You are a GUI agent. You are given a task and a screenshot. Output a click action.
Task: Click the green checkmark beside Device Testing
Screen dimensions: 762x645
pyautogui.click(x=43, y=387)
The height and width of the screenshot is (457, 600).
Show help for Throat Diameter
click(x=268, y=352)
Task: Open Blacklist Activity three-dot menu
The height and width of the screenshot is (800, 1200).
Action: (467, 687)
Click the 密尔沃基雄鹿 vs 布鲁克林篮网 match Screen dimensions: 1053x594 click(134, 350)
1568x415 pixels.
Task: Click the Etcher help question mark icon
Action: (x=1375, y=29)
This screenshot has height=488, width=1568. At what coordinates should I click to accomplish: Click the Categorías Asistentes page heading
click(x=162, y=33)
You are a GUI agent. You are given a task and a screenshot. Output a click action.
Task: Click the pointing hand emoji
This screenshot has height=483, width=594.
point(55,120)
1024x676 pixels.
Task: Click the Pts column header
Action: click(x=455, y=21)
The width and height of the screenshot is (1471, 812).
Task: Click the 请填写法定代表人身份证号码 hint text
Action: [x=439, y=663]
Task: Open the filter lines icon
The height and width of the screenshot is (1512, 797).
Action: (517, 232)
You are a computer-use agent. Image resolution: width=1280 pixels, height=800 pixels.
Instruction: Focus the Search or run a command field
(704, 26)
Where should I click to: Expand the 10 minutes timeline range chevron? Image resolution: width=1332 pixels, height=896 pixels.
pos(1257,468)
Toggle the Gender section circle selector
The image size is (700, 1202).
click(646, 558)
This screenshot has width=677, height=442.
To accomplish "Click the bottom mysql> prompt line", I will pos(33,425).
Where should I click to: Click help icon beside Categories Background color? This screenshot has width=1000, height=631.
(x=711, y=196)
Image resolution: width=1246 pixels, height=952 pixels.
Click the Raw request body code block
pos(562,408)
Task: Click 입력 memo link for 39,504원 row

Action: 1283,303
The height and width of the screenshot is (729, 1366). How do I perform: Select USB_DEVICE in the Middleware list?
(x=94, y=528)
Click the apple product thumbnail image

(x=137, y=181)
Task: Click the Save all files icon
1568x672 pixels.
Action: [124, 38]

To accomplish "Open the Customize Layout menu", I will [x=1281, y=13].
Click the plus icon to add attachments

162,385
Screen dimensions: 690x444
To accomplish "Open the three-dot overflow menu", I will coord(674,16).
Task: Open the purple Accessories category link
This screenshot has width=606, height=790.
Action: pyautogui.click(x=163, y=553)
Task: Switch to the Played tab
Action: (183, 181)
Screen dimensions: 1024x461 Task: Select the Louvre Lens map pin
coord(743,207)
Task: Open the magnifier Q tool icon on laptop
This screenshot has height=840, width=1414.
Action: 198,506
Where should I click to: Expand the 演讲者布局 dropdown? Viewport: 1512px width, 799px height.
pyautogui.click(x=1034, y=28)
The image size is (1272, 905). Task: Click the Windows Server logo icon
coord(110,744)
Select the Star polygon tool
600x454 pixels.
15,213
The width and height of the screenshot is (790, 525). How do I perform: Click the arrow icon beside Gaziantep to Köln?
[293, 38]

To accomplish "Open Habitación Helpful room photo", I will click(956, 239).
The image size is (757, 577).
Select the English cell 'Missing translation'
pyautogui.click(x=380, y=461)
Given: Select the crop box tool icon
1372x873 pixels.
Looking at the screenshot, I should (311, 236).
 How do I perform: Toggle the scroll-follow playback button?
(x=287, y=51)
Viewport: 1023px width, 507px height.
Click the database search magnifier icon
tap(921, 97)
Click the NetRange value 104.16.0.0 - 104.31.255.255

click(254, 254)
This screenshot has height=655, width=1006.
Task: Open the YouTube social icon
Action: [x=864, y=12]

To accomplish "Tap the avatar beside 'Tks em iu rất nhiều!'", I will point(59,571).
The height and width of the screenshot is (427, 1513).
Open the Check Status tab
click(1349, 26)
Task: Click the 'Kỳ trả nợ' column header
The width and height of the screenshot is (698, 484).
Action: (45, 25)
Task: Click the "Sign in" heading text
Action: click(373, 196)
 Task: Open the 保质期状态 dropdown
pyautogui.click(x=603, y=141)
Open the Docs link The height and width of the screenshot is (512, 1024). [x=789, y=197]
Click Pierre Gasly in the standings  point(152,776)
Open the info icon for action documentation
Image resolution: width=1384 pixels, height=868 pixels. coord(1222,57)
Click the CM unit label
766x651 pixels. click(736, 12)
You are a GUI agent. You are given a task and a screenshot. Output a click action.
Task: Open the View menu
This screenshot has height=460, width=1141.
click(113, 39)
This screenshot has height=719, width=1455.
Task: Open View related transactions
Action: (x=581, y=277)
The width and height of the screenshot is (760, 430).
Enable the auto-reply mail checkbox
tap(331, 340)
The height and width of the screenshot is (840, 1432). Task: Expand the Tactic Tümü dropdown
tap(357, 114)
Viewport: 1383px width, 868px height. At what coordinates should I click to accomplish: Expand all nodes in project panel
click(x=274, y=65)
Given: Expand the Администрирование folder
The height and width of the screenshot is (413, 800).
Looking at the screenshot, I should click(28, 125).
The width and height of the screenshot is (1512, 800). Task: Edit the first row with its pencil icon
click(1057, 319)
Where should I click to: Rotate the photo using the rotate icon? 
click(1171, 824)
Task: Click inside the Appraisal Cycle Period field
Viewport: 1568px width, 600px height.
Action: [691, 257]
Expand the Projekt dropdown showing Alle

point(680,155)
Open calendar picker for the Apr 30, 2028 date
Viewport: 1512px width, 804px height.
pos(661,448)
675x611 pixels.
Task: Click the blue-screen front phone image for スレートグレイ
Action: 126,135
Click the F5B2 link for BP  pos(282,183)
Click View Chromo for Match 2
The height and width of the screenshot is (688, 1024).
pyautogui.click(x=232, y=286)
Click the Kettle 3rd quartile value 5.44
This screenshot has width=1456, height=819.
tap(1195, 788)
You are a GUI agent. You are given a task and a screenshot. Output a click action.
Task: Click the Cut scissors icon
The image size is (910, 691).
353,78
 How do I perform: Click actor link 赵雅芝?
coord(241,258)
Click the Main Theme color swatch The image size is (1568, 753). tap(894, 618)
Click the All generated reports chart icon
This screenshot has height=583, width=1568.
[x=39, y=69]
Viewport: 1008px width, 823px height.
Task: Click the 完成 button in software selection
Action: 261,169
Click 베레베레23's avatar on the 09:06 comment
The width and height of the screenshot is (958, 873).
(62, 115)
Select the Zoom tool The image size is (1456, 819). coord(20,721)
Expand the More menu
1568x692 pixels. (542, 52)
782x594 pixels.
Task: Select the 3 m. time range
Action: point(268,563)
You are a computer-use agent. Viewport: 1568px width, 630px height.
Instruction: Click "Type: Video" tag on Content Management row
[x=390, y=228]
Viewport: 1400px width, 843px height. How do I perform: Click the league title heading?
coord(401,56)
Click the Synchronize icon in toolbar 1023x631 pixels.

..............................

Work instruction: Above are the records. Print exactly, and only, the lines from the line with "Image resolution: width=1246" to the line with "Task: Open the purple", both inclusive.

Task solution:
Image resolution: width=1246 pixels, height=952 pixels.
Click the Raw request body code block
pos(562,408)
Task: Click 입력 memo link for 39,504원 row

Action: 1283,303
The height and width of the screenshot is (729, 1366). How do I perform: Select USB_DEVICE in the Middleware list?
(x=94, y=528)
Click the apple product thumbnail image

(x=137, y=181)
Task: Click the Save all files icon
1568x672 pixels.
Action: [124, 38]

To accomplish "Open the Customize Layout menu", I will [x=1281, y=13].
Click the plus icon to add attachments

162,385
Screen dimensions: 690x444
To accomplish "Open the three-dot overflow menu", I will coord(674,16).
Task: Open the purple Accessories category link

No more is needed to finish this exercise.